⟨

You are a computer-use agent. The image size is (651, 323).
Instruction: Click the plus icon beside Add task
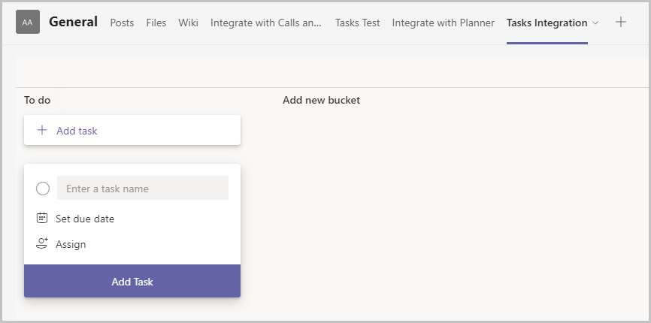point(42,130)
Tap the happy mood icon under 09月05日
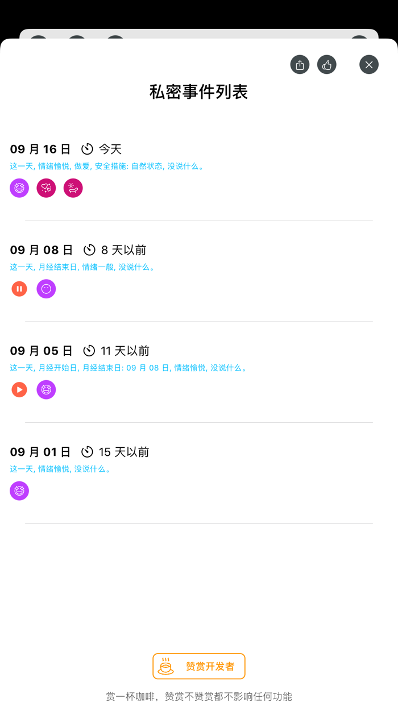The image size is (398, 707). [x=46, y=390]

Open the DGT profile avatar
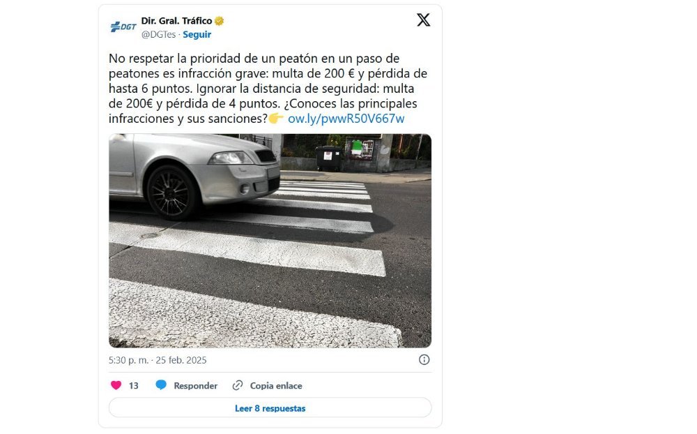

⟩

Update these lines by replacing each "icon" with "button", keeping everything else the same, and leave the pictures out of your answer.

You are a computer-use agent. The image size is (651, 323).
Instruction: Click the plus button beside Add task
point(42,130)
Tap the happy mood button under 09月05日
The image size is (398, 707). [x=46, y=390]

Open the DGT profile avatar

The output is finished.